[Start of Attachment]

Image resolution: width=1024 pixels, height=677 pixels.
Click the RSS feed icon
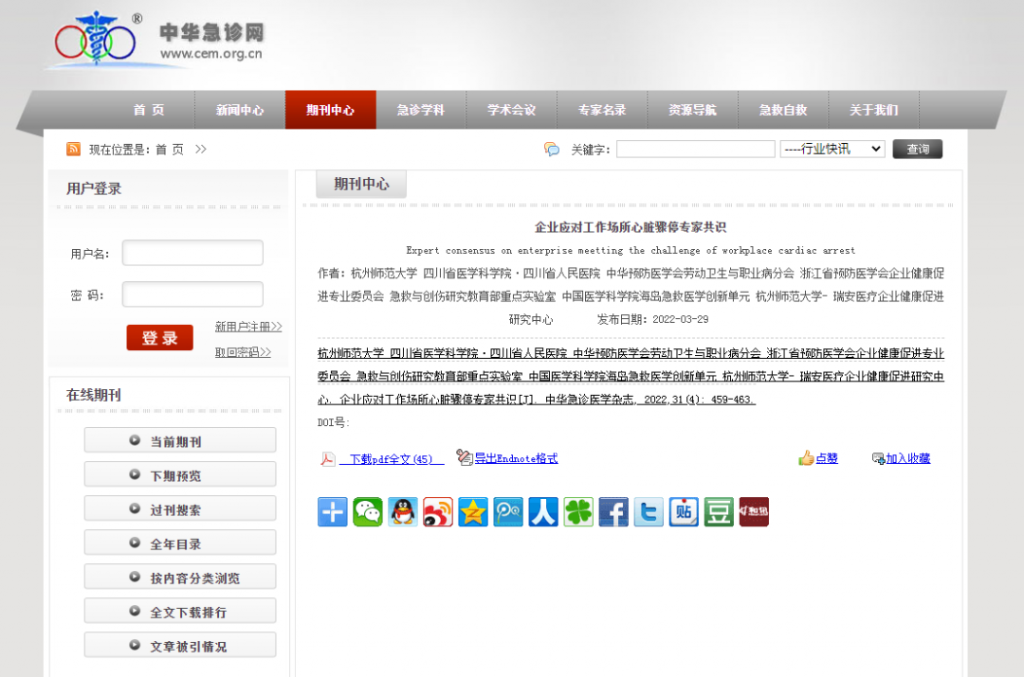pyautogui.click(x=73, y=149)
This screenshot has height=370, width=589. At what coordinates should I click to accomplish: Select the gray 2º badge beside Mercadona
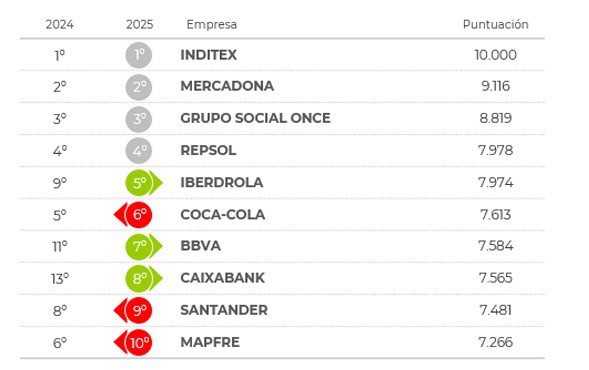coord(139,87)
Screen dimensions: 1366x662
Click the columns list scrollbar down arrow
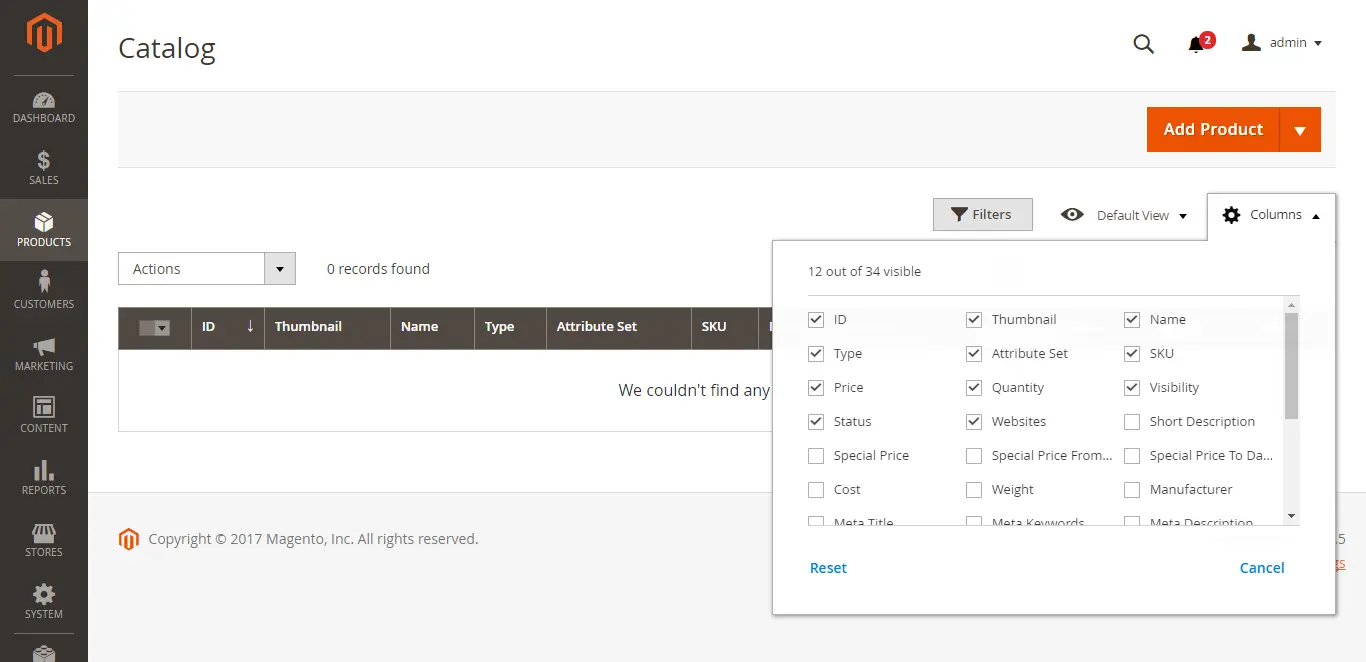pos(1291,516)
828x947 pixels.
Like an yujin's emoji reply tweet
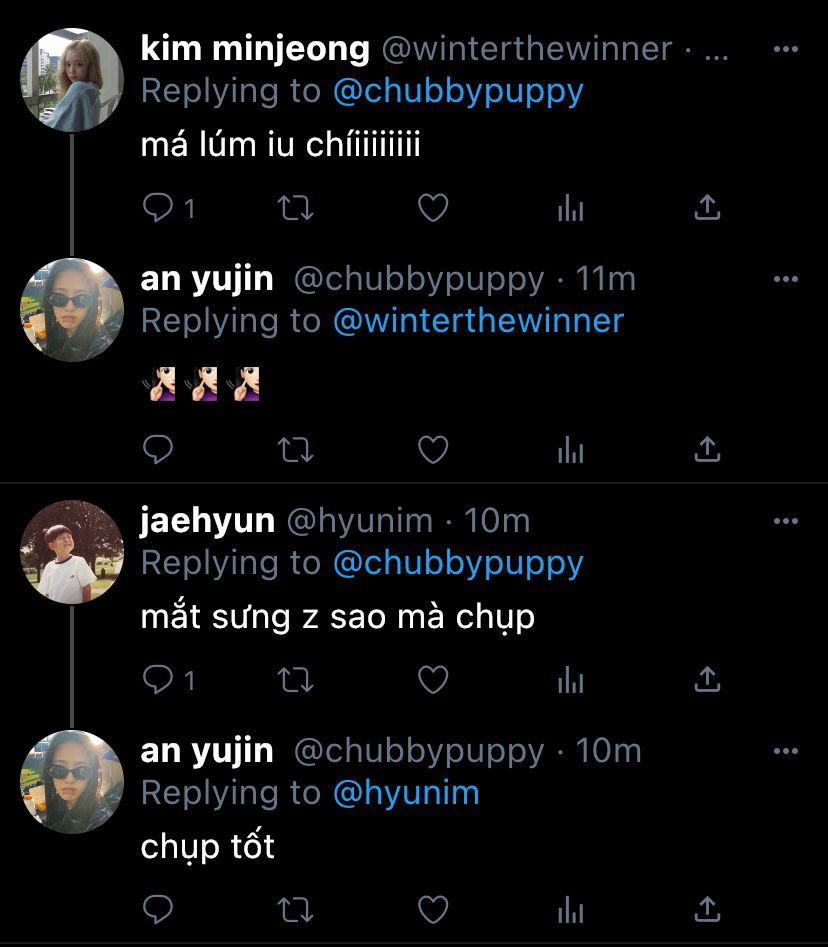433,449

[End of Attachment]

# [Assignment]
The reply should hold every entry above, given again exactly, but not a single picture.

# [Output below]
Image resolution: width=1024 pixels, height=677 pixels.
Click the RSS feed icon
pyautogui.click(x=73, y=149)
This screenshot has height=370, width=589. At what coordinates should I click to accomplish: Select the gray 2º badge beside Mercadona
coord(139,87)
Screen dimensions: 1366x662
Click the columns list scrollbar down arrow
pos(1291,516)
828x947 pixels.
Like an yujin's emoji reply tweet
433,449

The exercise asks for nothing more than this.